═════ RECORDS PROVIDED
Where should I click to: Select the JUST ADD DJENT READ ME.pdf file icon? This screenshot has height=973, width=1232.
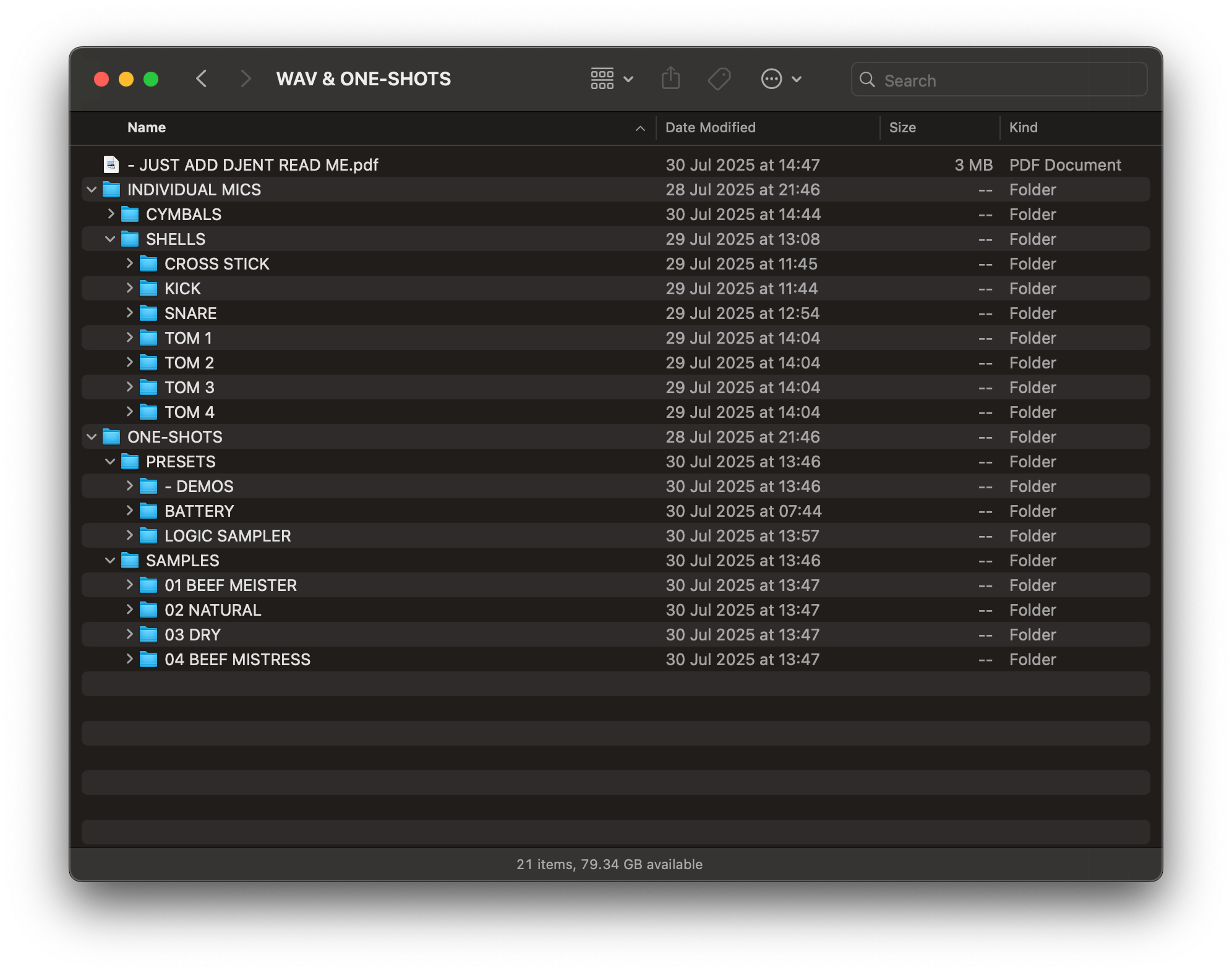111,164
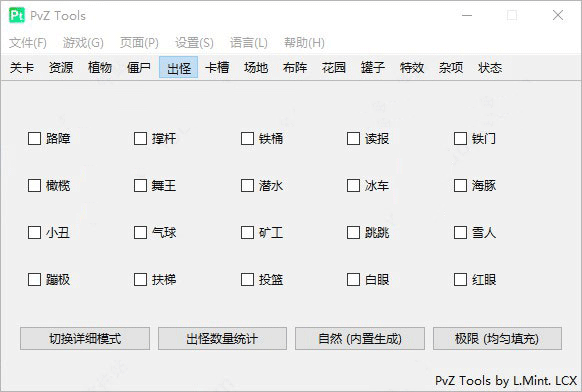Open the 文件(F) menu

click(28, 43)
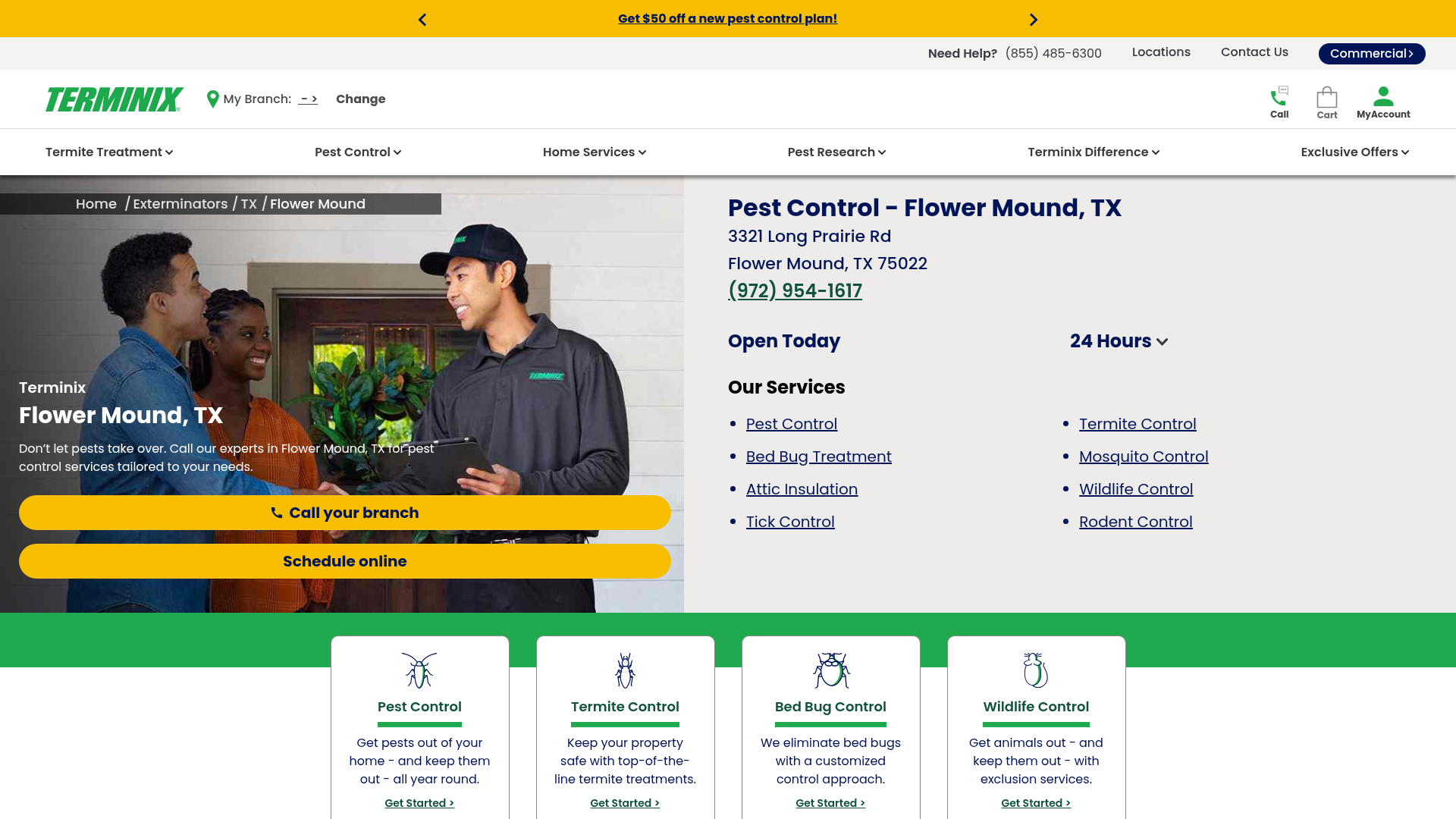The width and height of the screenshot is (1456, 819).
Task: Go to previous promo banner arrow
Action: [422, 20]
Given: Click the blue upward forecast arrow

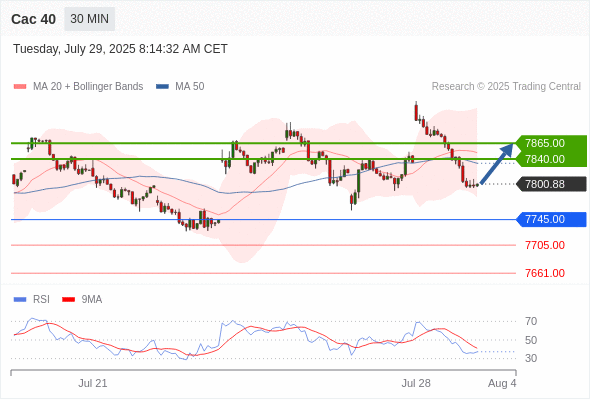Looking at the screenshot, I should [x=497, y=164].
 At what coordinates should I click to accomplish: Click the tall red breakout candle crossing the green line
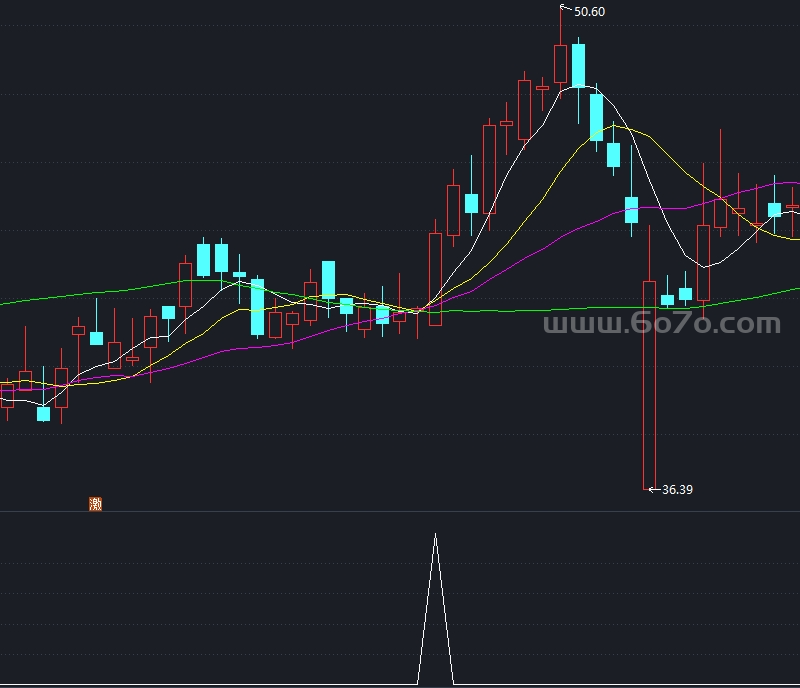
══════════
• REQUIRED WORK: Could you arrange every line of the entries above as a numbered list, skipping the blank lines and leaving the pictures out of your answer?

• SOLUTION TO THIS PROBLEM:
1. Where should I click to: Select the JUST ADD DJENT READ ME.pdf file icon? This screenshot has height=973, width=1232.
2. 111,164
3. Open the 文件(F) menu
4. click(28, 43)
5. The width and height of the screenshot is (1456, 819).
6. Task: Go to previous promo banner arrow
7. Action: [422, 20]
8. Given: Click the blue upward forecast arrow
9. Looking at the screenshot, I should [x=497, y=164].
10.  At what coordinates should I click to accomplish: Click the tall red breakout candle crossing the green line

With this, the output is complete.